Exercise details |
The records below must be repeated exactly, but without their pictures.

Provided data |
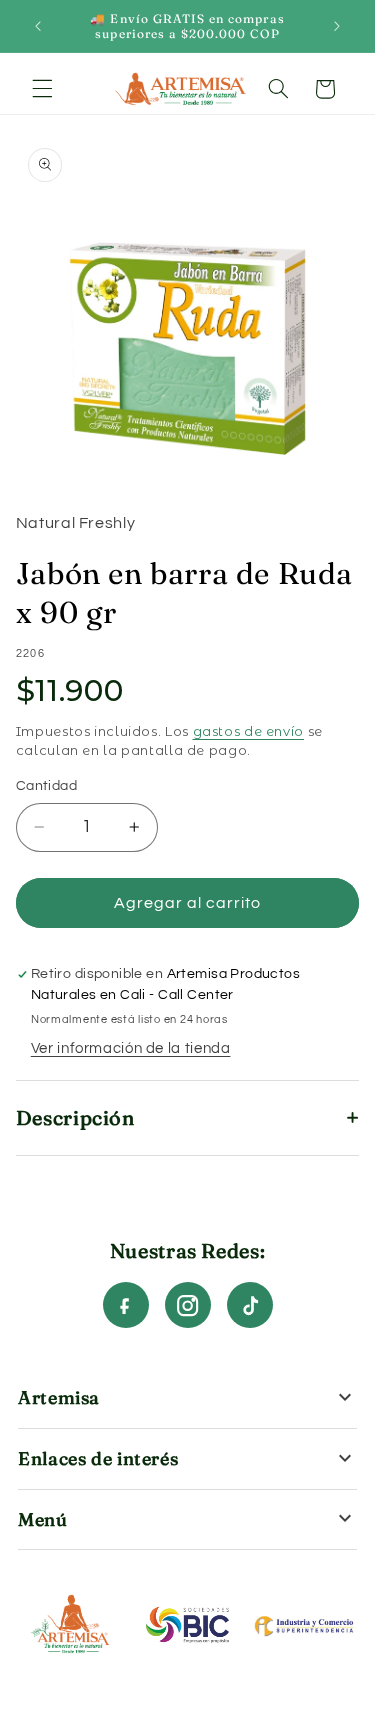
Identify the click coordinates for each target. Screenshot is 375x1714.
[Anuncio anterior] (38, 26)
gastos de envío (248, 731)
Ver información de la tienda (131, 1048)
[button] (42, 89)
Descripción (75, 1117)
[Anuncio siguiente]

Response box |
Identify the click coordinates for each target. Screenshot is 375x1714.
[Anuncio anterior] (38, 26)
gastos de envío (248, 731)
Ver información de la tienda (131, 1048)
[button] (42, 89)
Descripción (75, 1117)
[Anuncio siguiente]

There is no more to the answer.